__Task instructions__. Only the line containing "Delete Kitesurfing Kite - 12m² from bundle" and the lines after it, through the end of the entries, should be output exactly.

[Saved data entries]
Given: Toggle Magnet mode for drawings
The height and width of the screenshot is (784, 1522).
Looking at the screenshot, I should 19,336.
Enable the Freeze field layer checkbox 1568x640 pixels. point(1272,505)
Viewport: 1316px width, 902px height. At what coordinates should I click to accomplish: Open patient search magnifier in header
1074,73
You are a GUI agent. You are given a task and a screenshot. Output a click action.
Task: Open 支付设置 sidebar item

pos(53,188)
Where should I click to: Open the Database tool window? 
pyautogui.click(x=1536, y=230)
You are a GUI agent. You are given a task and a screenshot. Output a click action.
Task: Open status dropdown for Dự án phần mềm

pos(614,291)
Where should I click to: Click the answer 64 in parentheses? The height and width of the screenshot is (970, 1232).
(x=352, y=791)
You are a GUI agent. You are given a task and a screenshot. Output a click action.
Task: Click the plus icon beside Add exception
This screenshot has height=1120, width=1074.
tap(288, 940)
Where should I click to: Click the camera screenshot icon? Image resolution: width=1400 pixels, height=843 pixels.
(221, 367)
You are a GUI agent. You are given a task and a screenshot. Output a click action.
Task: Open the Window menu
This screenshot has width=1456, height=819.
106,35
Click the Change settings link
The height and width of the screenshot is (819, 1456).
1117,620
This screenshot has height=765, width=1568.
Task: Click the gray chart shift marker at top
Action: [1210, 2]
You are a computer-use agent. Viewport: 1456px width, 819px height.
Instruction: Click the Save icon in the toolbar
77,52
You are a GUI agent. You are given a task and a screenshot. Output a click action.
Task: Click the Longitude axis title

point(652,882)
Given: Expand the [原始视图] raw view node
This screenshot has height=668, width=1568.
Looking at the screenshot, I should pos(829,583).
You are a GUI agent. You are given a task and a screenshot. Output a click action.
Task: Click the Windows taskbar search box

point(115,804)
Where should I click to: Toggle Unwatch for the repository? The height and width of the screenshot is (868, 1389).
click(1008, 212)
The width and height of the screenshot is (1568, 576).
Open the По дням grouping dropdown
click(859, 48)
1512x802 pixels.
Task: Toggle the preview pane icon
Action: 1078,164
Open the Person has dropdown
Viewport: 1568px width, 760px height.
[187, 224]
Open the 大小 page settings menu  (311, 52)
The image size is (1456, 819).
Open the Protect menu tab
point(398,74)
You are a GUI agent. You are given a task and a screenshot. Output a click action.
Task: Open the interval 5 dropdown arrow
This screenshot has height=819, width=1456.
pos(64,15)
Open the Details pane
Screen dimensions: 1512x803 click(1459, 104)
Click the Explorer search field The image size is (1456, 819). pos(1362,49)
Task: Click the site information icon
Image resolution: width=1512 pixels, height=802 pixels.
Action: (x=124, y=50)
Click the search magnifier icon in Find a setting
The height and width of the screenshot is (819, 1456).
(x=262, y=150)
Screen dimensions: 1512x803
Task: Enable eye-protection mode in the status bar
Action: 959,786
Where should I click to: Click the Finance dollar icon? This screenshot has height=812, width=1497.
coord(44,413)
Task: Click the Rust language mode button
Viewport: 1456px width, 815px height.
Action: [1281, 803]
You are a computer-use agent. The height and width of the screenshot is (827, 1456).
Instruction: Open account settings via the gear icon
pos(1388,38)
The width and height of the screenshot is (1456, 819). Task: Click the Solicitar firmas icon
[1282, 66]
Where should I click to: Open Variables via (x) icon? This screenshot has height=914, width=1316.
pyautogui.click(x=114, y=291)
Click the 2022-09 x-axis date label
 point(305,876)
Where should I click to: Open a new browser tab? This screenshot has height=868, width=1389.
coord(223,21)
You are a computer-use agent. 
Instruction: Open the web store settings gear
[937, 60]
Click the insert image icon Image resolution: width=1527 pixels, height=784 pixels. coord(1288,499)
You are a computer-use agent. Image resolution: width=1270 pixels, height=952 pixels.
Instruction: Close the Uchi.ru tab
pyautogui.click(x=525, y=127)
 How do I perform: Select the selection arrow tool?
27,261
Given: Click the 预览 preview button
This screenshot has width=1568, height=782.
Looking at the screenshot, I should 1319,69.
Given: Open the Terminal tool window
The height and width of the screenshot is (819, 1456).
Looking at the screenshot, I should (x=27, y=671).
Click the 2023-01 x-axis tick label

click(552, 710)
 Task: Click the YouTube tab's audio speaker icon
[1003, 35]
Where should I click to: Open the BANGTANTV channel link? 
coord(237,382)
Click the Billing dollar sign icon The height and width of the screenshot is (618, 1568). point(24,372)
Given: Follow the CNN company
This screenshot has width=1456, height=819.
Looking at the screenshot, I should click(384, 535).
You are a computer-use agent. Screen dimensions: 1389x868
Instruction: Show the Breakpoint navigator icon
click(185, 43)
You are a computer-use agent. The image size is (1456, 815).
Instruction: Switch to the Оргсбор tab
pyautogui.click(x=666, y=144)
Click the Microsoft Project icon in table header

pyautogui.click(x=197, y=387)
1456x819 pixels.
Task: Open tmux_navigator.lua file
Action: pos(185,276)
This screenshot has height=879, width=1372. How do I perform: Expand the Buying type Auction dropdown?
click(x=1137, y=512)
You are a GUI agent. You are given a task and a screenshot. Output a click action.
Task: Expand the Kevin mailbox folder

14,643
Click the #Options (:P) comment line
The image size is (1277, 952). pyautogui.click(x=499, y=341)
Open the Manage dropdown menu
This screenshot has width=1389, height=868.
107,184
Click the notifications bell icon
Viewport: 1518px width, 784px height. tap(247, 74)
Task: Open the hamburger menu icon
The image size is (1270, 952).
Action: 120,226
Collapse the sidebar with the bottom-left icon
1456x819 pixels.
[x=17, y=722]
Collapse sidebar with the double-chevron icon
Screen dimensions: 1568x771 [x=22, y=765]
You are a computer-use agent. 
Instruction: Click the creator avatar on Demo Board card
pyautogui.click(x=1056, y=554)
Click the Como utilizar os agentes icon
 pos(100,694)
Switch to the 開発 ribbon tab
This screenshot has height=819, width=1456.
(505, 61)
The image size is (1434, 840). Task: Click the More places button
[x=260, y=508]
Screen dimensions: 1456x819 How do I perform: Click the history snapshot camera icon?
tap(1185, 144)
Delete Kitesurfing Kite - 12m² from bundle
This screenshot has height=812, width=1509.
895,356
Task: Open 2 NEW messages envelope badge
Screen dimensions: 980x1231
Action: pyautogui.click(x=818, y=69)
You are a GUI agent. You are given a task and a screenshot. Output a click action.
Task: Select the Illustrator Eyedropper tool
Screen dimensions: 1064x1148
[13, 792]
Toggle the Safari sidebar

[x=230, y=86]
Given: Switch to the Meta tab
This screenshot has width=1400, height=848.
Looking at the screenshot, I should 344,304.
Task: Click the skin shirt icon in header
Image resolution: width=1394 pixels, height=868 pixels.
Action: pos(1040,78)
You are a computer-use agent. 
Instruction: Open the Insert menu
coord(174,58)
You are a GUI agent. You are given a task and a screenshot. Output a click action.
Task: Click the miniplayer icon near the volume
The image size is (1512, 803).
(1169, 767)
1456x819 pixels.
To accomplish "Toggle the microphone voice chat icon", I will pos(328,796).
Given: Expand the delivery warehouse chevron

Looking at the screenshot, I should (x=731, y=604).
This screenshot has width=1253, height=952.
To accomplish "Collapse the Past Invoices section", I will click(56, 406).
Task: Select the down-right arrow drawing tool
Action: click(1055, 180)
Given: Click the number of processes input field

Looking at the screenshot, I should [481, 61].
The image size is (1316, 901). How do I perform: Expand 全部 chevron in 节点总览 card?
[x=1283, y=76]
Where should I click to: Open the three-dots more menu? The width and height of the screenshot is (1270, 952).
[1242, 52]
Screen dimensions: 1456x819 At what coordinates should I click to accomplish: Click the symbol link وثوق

__Answer to this exercise__.
Delete Kitesurfing Kite - 12m² from bundle
This screenshot has height=812, width=1509.
895,356
Task: Open 2 NEW messages envelope badge
Screen dimensions: 980x1231
Action: pyautogui.click(x=818, y=69)
You are a GUI agent. You are given a task and a screenshot. Output a click action.
Task: Select the Illustrator Eyedropper tool
Screen dimensions: 1064x1148
[13, 792]
Toggle the Safari sidebar

[x=230, y=86]
Given: Switch to the Meta tab
This screenshot has width=1400, height=848.
Looking at the screenshot, I should 344,304.
Task: Click the skin shirt icon in header
Image resolution: width=1394 pixels, height=868 pixels.
Action: pos(1040,78)
You are a computer-use agent. 
Instruction: Open the Insert menu
coord(174,58)
You are a GUI agent. You are given a task and a screenshot. Output a click action.
Task: Click the miniplayer icon near the volume
The image size is (1512, 803).
(1169, 767)
1456x819 pixels.
To accomplish "Toggle the microphone voice chat icon", I will pos(328,796).
Given: Expand the delivery warehouse chevron

Looking at the screenshot, I should (x=731, y=604).
This screenshot has width=1253, height=952.
To accomplish "Collapse the Past Invoices section", I will click(56, 406).
Task: Select the down-right arrow drawing tool
Action: click(1055, 180)
Given: Click the number of processes input field

Looking at the screenshot, I should [481, 61].
The image size is (1316, 901). How do I perform: Expand 全部 chevron in 节点总览 card?
[x=1283, y=76]
Where should I click to: Open the three-dots more menu? The width and height of the screenshot is (1270, 952).
[1242, 52]
Screen dimensions: 1456x819 At what coordinates should I click to accomplish: Click the symbol link وثوق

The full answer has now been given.